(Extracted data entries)
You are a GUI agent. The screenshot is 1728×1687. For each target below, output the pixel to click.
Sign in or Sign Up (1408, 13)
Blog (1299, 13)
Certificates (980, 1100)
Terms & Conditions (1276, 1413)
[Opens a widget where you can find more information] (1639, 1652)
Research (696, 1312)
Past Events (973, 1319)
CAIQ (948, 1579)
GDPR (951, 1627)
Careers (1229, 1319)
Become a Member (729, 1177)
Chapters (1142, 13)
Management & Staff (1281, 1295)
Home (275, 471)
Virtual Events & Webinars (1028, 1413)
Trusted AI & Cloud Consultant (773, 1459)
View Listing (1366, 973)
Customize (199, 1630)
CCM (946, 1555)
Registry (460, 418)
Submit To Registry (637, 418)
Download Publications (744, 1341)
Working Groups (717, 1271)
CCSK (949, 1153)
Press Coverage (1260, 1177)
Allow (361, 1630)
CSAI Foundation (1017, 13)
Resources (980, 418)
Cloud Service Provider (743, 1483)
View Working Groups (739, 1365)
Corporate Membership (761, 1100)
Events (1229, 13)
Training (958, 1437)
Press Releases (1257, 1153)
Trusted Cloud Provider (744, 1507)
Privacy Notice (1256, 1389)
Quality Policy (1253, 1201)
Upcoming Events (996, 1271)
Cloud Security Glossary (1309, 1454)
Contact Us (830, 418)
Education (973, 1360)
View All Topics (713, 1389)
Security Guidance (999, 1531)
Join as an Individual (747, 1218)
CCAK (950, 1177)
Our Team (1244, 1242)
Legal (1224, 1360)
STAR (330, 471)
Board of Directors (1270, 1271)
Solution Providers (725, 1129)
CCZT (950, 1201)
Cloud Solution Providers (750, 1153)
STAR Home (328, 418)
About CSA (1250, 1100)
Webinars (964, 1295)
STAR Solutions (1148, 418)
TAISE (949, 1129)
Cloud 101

...

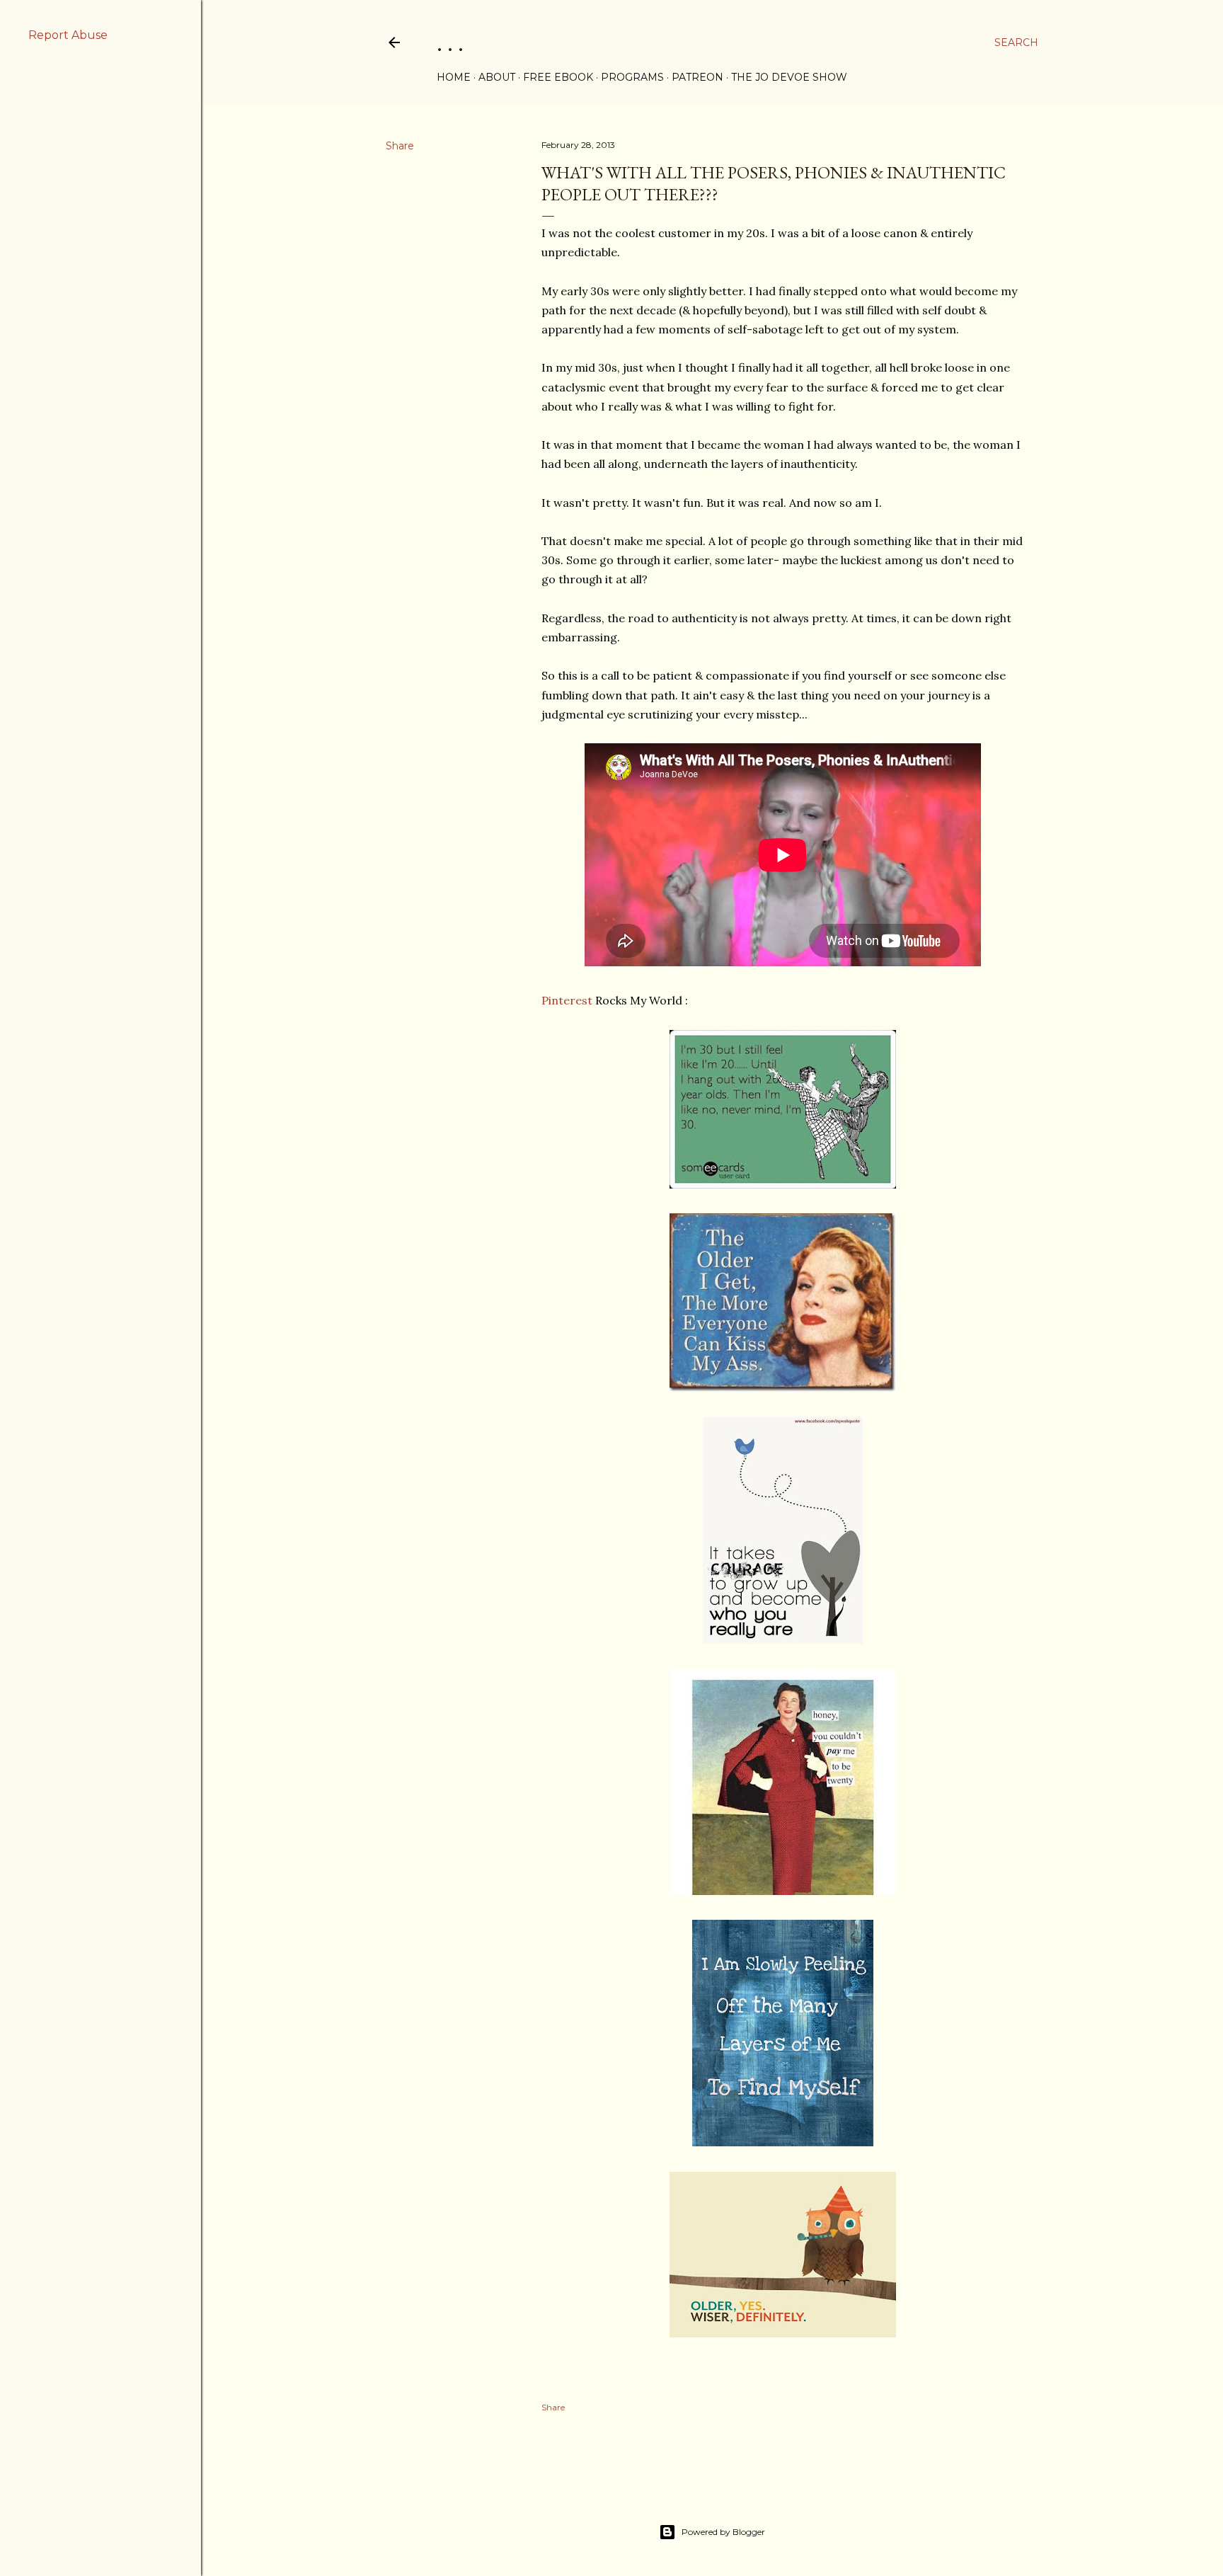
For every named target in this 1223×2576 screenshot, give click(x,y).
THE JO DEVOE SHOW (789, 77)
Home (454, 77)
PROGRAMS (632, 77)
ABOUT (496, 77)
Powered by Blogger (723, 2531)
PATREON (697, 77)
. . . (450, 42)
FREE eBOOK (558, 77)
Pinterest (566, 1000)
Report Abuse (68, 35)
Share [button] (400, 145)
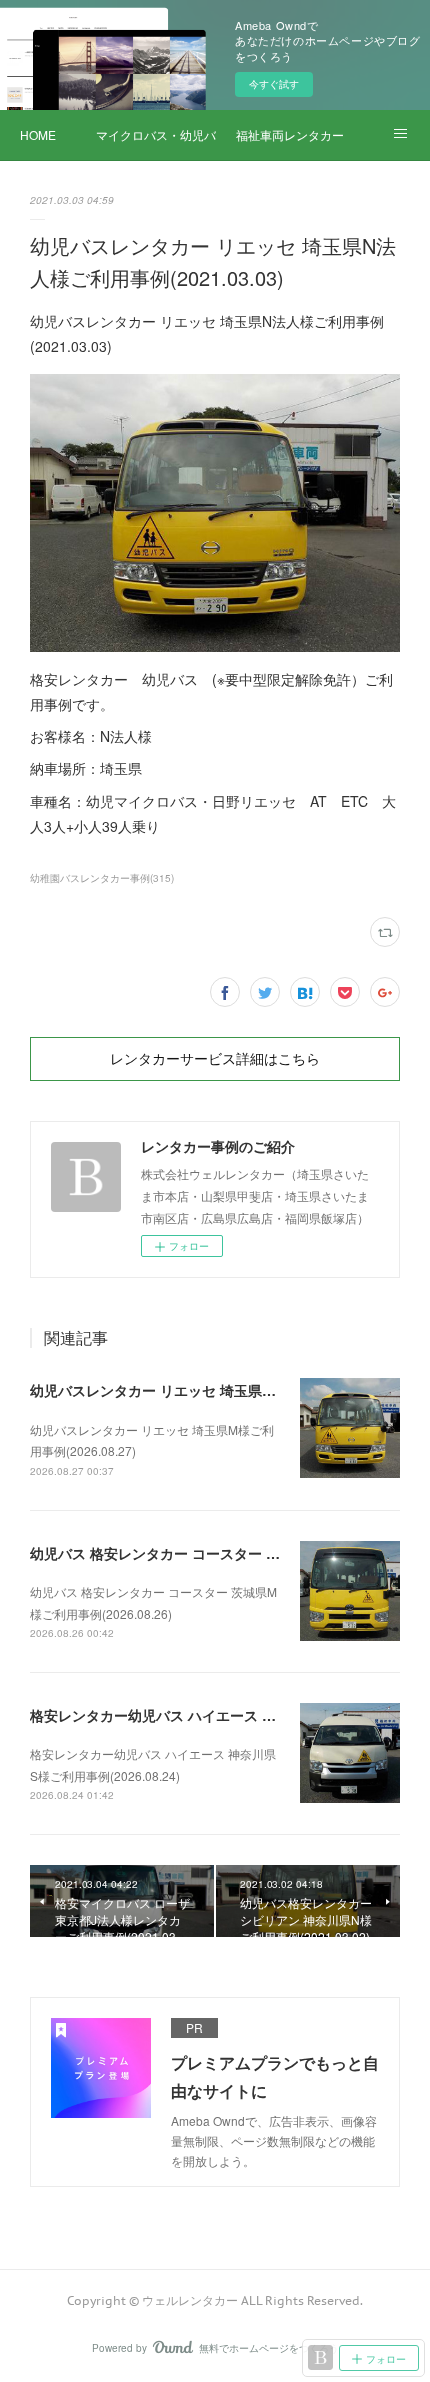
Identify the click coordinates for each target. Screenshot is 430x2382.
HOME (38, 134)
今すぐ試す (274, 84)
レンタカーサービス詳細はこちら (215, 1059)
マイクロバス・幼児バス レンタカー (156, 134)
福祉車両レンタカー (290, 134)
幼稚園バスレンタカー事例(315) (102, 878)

■ Required work:
Each line of the entries above that includes the string "click" should be copied out.

■ Output for this task:
You are a GUI agent. The screenshot is 1728×1687. For each target below, output the pixel to click.
For every named target in this 1223×2576 screenshot, give click(x,y).
Identify the click coordinates for each target. Screenshot is 430x2382.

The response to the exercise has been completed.